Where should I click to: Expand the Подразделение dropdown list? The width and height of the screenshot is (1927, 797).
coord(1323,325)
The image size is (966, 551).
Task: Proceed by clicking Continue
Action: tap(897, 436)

※ ※ ※

TO BE DONE. Convert every line of the listing into a JSON list of strings, one string per line, omitting any blank lines.

WORKED ANSWER.
[
  "Where should I click to: Expand the Подразделение dropdown list? The width and height of the screenshot is (1927, 797).",
  "coord(1323,325)",
  "The image size is (966, 551).",
  "Task: Proceed by clicking Continue",
  "Action: tap(897, 436)"
]